** MATERIAL SUPPLIED follows **
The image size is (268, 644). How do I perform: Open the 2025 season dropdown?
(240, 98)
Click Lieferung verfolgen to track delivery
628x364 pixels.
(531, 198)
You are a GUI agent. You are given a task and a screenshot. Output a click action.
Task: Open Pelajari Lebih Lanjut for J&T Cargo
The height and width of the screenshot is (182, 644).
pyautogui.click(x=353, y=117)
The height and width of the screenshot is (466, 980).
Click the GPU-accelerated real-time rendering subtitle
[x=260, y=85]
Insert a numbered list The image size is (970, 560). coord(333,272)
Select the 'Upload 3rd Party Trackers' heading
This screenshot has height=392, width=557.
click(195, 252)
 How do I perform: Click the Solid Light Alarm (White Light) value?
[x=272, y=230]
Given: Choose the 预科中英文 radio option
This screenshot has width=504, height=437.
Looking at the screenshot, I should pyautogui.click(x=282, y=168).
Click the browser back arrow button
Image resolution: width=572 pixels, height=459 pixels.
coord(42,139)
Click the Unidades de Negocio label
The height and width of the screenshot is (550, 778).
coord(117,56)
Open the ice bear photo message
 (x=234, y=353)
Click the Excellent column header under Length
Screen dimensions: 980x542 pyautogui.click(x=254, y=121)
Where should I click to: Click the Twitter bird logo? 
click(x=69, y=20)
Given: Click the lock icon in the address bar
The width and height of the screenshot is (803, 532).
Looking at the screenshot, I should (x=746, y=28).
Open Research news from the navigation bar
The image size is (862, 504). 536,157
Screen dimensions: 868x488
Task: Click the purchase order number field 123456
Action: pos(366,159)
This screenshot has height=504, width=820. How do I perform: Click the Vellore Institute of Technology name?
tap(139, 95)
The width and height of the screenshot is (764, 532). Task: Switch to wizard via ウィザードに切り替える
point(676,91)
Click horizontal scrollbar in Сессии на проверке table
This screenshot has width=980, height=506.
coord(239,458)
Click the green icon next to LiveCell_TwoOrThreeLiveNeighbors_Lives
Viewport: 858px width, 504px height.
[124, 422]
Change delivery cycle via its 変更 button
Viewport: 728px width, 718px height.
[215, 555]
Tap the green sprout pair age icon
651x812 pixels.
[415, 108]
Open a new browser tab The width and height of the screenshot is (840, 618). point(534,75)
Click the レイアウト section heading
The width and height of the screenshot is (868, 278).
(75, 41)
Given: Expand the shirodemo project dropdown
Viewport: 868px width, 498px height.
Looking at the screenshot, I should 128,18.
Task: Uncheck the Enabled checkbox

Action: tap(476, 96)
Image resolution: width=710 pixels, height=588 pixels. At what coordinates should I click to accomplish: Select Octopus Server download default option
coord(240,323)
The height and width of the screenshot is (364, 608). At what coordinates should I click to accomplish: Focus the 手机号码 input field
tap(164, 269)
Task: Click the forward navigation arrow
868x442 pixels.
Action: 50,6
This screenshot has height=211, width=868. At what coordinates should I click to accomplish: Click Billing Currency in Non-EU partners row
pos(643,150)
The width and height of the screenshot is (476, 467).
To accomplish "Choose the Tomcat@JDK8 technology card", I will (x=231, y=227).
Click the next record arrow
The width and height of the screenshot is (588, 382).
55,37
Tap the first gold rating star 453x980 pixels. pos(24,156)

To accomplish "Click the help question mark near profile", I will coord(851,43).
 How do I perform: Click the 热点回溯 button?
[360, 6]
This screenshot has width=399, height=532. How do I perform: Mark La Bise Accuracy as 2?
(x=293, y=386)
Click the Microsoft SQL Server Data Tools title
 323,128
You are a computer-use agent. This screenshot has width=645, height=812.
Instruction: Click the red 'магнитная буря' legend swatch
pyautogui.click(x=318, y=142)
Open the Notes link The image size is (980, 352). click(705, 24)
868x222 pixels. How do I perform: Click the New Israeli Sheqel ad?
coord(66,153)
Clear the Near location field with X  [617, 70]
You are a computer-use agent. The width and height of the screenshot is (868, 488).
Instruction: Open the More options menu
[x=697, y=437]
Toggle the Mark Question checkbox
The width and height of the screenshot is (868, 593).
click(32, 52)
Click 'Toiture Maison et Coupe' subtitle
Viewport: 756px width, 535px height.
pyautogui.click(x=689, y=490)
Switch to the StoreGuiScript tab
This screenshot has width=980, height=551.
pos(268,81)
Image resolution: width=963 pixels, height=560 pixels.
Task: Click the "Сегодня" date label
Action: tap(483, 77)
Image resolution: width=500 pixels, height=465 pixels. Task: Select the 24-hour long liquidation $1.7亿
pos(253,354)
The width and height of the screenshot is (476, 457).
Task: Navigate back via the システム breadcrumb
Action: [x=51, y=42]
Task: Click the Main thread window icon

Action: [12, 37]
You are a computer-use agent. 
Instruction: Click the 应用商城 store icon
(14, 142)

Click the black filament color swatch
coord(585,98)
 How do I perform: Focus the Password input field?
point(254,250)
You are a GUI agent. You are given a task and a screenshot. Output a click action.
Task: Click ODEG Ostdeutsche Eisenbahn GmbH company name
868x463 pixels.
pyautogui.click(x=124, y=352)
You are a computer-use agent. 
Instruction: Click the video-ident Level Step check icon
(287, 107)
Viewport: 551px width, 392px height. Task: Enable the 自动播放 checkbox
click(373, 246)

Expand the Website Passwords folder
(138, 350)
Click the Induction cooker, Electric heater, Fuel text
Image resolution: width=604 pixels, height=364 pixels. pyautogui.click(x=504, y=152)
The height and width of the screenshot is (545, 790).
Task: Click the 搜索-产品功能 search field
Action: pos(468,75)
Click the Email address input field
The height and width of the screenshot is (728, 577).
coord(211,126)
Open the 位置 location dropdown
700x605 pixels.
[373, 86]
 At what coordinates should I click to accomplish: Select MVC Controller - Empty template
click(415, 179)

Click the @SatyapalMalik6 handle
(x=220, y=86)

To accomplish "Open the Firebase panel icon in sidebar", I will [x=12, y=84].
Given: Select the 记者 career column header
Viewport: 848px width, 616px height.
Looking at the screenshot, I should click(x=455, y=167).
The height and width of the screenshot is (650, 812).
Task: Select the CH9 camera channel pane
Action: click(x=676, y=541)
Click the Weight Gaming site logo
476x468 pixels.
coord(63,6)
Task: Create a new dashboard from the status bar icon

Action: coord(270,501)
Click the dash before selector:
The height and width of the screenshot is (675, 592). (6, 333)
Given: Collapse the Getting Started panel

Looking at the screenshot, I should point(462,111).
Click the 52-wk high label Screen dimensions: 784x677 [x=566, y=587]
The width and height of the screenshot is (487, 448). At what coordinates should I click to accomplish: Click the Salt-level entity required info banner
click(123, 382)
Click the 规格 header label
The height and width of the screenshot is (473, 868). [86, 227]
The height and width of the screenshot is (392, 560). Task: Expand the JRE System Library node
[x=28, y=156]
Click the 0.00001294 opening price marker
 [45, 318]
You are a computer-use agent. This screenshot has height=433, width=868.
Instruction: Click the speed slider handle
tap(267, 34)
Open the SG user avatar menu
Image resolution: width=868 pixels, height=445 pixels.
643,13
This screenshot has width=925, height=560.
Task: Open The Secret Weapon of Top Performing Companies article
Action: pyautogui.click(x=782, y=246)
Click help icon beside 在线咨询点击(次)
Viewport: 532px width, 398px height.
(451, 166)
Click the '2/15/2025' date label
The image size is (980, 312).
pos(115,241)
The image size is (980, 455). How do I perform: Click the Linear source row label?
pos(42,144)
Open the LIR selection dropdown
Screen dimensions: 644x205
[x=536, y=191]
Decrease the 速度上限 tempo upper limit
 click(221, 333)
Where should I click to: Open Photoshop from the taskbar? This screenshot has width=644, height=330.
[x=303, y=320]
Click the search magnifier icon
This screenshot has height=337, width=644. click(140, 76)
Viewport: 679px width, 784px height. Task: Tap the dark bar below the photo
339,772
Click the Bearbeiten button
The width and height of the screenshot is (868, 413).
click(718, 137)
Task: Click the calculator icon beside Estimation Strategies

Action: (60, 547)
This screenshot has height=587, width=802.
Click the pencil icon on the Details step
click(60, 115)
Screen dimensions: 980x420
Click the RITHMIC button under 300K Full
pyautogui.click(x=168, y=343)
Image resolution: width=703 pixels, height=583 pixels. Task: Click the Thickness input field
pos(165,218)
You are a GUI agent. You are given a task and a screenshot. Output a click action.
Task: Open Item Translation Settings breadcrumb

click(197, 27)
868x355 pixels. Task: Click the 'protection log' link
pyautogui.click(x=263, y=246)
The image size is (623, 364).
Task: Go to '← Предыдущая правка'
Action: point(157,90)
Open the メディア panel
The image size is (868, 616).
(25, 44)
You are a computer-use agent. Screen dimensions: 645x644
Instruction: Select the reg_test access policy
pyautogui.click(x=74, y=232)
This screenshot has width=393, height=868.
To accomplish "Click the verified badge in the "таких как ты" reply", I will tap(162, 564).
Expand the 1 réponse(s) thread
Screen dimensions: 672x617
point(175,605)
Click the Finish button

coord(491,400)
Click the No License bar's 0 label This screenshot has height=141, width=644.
** End of MATERIAL SUPPLIED **
• [DESCRIPTION OF THE TASK]: Nothing should be returned except the lines from the one containing "This screenshot has width=393, height=868." through the last line of the data, each restated word for word.

• [EXERCISE ANSWER]:
This screenshot has width=393, height=868.
To accomplish "Click the verified badge in the "таких как ты" reply", I will tap(162, 564).
Expand the 1 réponse(s) thread
Screen dimensions: 672x617
point(175,605)
Click the Finish button

coord(491,400)
Click the No License bar's 0 label This screenshot has height=141, width=644.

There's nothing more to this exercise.